> [WHAT NEEDS TO BE DONE]: Lines with "button": state how many there are in the records below, and nothing else.
════════
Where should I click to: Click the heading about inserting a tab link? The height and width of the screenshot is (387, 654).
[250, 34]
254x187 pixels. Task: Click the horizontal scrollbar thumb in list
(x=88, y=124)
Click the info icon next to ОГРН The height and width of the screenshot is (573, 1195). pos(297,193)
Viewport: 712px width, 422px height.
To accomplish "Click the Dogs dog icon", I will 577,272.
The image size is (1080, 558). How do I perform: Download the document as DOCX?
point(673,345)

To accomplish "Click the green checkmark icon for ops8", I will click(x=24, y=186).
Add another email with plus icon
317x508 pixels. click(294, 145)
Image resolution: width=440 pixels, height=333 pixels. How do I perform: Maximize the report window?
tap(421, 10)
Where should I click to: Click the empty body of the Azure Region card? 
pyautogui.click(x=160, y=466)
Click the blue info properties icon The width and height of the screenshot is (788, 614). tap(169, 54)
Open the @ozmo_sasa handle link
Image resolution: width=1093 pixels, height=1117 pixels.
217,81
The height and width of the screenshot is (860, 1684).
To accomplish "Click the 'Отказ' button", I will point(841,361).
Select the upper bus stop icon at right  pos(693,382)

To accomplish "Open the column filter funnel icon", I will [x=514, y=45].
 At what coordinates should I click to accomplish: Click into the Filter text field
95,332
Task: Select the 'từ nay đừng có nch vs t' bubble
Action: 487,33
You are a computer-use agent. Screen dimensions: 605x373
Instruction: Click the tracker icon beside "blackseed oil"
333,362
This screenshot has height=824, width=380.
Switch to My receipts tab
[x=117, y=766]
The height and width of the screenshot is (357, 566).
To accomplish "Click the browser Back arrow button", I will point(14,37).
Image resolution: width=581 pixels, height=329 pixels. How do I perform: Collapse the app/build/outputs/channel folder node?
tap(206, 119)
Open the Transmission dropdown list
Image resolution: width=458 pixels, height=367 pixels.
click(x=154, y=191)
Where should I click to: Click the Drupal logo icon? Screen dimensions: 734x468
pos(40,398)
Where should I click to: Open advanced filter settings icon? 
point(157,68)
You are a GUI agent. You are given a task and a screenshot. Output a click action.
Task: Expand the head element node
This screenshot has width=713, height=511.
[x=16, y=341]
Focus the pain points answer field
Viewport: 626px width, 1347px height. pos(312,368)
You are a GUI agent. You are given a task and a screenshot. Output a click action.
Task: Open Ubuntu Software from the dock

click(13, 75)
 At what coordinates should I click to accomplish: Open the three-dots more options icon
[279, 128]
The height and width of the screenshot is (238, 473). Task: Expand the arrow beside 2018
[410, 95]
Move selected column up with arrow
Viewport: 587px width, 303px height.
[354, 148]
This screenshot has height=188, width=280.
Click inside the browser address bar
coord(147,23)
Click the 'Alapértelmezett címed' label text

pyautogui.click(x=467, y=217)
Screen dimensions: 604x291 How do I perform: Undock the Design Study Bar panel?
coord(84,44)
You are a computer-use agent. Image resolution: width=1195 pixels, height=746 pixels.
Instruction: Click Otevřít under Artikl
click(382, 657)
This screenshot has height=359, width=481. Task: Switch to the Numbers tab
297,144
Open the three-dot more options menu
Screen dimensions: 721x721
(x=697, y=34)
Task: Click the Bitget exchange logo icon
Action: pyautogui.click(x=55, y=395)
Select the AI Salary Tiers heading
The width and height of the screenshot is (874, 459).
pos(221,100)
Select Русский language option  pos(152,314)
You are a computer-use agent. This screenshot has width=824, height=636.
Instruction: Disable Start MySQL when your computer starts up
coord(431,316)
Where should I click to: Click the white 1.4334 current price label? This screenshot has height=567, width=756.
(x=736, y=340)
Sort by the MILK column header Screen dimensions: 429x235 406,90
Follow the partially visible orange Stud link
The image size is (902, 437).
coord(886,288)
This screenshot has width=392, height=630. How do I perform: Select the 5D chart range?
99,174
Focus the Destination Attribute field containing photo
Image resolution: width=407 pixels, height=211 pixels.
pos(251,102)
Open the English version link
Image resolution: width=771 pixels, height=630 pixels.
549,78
════════
> [SOLUTION]: 2